I have blogged about the tragic death of Savita Halappanavar previously. I just read a timeline of her time in hospital. Savita was 17 weeks pregnant when she went to the hospital due to extreme pain. She was actively miscarrying. Unfortunately for Savita she was in Ireland where her pregnancy could not be terminated as long as there was a fetal heartbeat. The timeline reads like a horror of medical decisions based on church doctrine enshrined in law.
For days Savita languished in a hospital bed asking to have her doomed pregnancy terminated. She had accepted that she was losing a child she desperately wanted. Finally when the fetal heartbeat stopped, the hospital evacuated her uterus. After the procedure, one of the nurses told her it was a girl. Savita desperately wanted a girl.
As Savita’s condition worsened, the doctors assured her husband she would be fine. Then the ask him if she had been around farm animals or anywhere strange as she had contracted e. coli as if somehow it was her fault that she was so sick. At one point the doctor leaves a critically ill Savita to go to the chapel and pray.
The doctors at this hospital in Galway told Savita that they could not terminate her pregnancy because it was against the law. It would seem that the Catholic Church places more value in the potential of life, than in actual life; the fetus trumps the mother. This is an inherently misogynistic and violent position. The Catholic Church does not value women. While men can become priests and rise to the position of pope, women are completely shut out of this career path. Sure they can become nuns and minister to the poor, teach or become nurses but they are never really in a position where they can influence church policy or make decisions. By shutting women out from the highest levels of church office, the voices of Catholic women are not heard or considered.

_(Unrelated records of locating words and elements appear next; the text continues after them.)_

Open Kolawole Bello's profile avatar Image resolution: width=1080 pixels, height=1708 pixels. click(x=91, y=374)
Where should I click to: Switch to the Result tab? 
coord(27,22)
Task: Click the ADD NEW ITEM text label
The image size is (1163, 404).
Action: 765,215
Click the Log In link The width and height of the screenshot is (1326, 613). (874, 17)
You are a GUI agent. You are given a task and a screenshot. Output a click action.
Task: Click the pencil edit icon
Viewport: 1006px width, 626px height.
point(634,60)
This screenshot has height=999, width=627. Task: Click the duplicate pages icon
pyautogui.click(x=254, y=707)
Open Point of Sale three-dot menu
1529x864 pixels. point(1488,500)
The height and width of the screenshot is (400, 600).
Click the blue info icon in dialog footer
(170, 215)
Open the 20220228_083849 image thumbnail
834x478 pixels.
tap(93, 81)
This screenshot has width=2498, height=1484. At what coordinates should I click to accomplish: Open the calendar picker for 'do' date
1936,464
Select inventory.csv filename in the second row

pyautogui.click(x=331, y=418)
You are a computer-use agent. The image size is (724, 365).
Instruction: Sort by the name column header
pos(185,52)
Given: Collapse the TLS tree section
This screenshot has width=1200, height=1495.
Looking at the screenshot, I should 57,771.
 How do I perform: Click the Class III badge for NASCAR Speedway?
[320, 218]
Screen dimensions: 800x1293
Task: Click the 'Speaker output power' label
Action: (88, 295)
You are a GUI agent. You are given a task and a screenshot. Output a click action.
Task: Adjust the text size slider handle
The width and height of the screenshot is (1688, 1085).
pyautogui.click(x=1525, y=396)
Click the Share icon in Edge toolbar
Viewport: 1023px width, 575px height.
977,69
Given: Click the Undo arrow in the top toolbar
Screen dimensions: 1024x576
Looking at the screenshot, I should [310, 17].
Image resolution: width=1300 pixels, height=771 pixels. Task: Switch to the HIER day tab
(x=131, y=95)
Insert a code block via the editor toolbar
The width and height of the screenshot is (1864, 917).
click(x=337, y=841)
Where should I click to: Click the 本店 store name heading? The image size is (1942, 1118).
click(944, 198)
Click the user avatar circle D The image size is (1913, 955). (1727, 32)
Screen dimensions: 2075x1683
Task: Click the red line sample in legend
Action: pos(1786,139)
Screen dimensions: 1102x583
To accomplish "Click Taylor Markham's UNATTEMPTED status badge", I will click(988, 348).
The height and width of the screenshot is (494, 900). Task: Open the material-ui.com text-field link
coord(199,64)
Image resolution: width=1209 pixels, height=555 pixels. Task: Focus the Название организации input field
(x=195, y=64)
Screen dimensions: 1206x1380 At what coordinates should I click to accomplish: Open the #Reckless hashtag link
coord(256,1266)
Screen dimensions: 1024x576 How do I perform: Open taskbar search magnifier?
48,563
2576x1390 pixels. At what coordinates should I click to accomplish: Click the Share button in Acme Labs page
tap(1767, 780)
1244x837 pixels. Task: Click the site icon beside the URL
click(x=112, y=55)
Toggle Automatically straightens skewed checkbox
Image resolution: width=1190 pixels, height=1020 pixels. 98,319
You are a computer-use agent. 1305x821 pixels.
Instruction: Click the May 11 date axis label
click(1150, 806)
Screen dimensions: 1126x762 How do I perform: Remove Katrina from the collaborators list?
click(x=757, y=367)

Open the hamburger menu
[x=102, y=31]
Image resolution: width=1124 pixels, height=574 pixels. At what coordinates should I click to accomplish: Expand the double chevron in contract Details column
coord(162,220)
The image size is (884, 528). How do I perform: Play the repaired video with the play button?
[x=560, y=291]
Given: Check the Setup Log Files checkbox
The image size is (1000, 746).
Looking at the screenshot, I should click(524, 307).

Savita was not Catholic. Yet she became a victim of Catholic doctrine. In a country where religious doctrine dictates medical treatment and where a doctor’s answer to a critically ill patient is to blame her, while he goes off to pray, many women will die. How many women have died because their fetus’s heartbeat was still detectable? How on earth can doctors practicing in Ireland fulfill their oath as they let a patient deteriorate and die all because her dying fetus still had a heartbeat?
I hope that Savita’s husband Praveen sues not only the hospital and the Irish Government but also the Catholic Church. We must move on from a place where the religious beliefs of a few privileged men determine whether women live or die.